Besser geschützt im Berufsleben
Wollen Unternehmen Personal abbauen, bringt der Schwerbehindertenausweis Vorteile: Arbeitgeber müssen in diesem Fall für ihre schwerbehinderten Mitarbeiterinnen und Mitarbeiter erst einmal prüfen, wie sie diese weiter beschäftigen könnten. Erst wenn alles versucht wurde und das zuständige Integrationsamt einer Kündigung zugestimmt hat, ist sie rechtens. Den besonderen Schutz am Arbeitsplatz genießen auch Menschen mit einem Grad der Behinderung von 30 oder 40. Sie müssen dazu üblicherweise bei der Agentur für Arbeit einen Antrag auf Gleichstellung mit schwerbehinderten Menschen stellen.
Mobil bleiben trotz Behinderung
Der Schwerbehindertenausweis hilft auch, mobil zu bleiben. Autobesitzer mit dem Merkzeichen aG (außergewöhnlich gehbehindert) zahlen beispielsweise weniger oder gar keine Kfz-Steuer und dürfen auf Behindertenparkplätzen parken, unter bestimmten Voraussetzungen sogar im Halteverbot oder in Fußgängerzonen, wenn etwa keine anderen Parkplätze frei sind. Dazu benötigen sie einen blauen Parkausweis, den sie bei der Straßenverkehrsbehörde am Wohnort beantragen können. Er gilt für alle europäischen Länder.
Befreiung von der Kfz-Steuer
Der Schwerbehindertenausweis verhilft je nach bewilligtem Merkzeichen zu einer verringerten Kfz-Steuer oder der kompletten Befreiung von dieser Steuer.
Wer kein Auto hat, kann stattdessen kostenlos oder ermäßigt öffentliche Verkehrsmittel nutzen. Die Freifahrt in Bus und Bahn muss extra beantragt werden. Dazu stellt das "Zentrum Bayern Familie und Soziales" ein „Beiblatt“ im Bankkartenformat aus. Damit diese Karte als Fahrschein gilt, müssen die Berechtigten jedes Jahr eine neue Wertmarke aufkleben.

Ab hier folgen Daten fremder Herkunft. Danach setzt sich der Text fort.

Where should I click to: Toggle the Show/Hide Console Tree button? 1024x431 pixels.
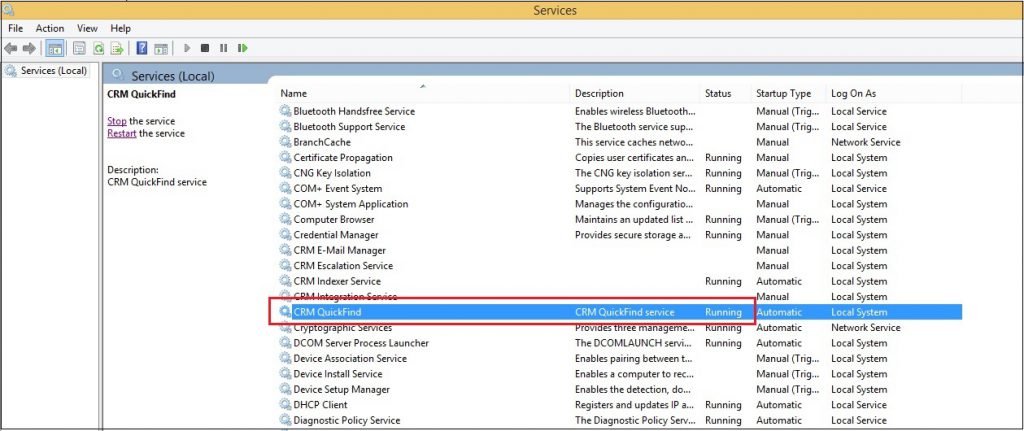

Die ist je nach Merkzeichen kostenlos, oder sie kostet 91 Euro für ein Jahr.
Europa lässt auf sich warten
Der deutsche Schwerbehindertenausweis gilt im Ausland nicht, und auch umgekehrt erkennt die Bundesrepublik Ausweise aus anderen europäischen Ländern nicht als gleichwertig an. Momentan ist der blaue EU-Parkausweis die einzige grenzüberschreitende Regelung in Europa.

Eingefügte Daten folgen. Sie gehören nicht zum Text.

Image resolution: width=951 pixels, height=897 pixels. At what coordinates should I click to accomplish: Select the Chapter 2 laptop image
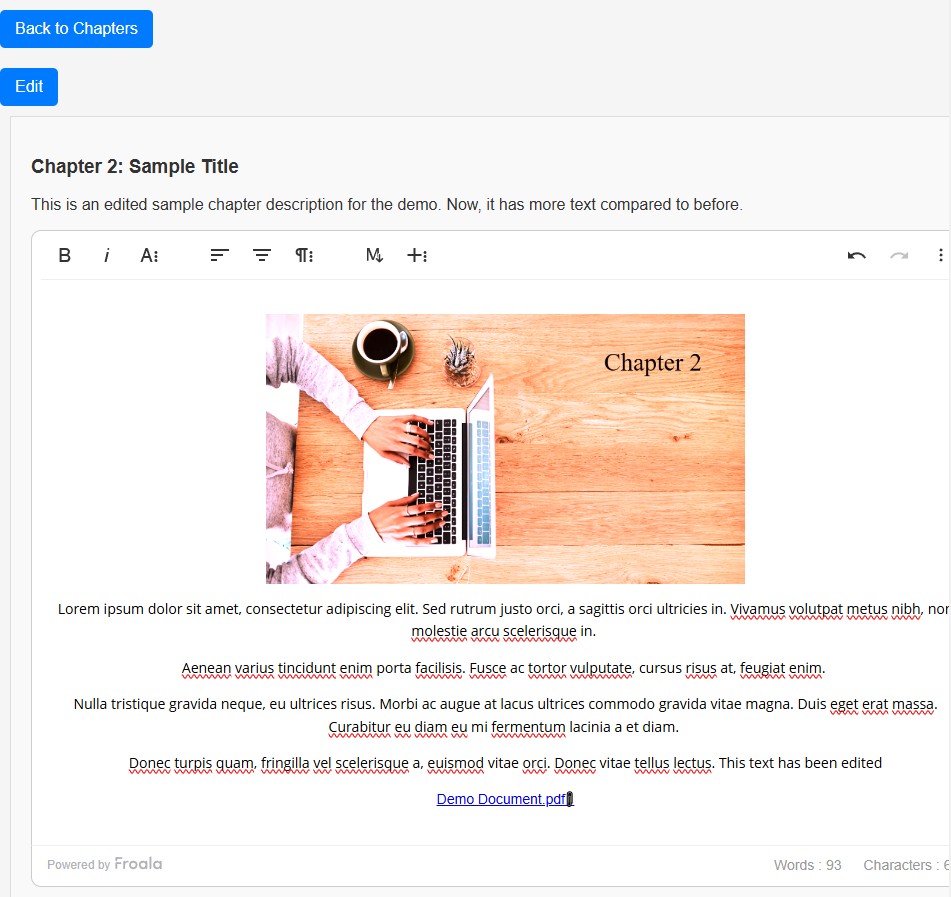click(x=505, y=449)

Ansonsten bestimmt jedes Land für sich, wer als schwerbehindert anerkannt wird und welche Rechte sich daran anknüpfen.
Das Europaparlament hat im Oktober 2021 vorgeschlagen, die Europäische Union (EU) sollte einen Europäischen Behindertenausweis einführen, um den Behindertenstatus in der EU gegenseitig anzuerkennen. Noch kein einheitlicher Beschluss vorhanden.
Kostenloser Zugang zu barrierefreien sanitären Anlagen
Eine private Initiative ist da schon weiter: Seit 1986 existiert der „Euroschlüssel“, ein europaweites Schließsystem, das körperlich beeinträchtigten Menschen mit bestimmten Beeinträchtigungen oder Merkzeichen im Ausweis kostenlos Zugang zu barrierefreien sanitären Anlagen verschafft. Der Einheitsschlüssel öffnet Autobahn- und Bahnhofstoiletten, passt aber auch für öffentliche WCs in Fußgängerzonen, Museen und Behörden. Schwerbehinderte können ihn für 23 Euro plus Versandkosten beim Club Behinderter und ihrer Freunde in Darmstadt bestellen.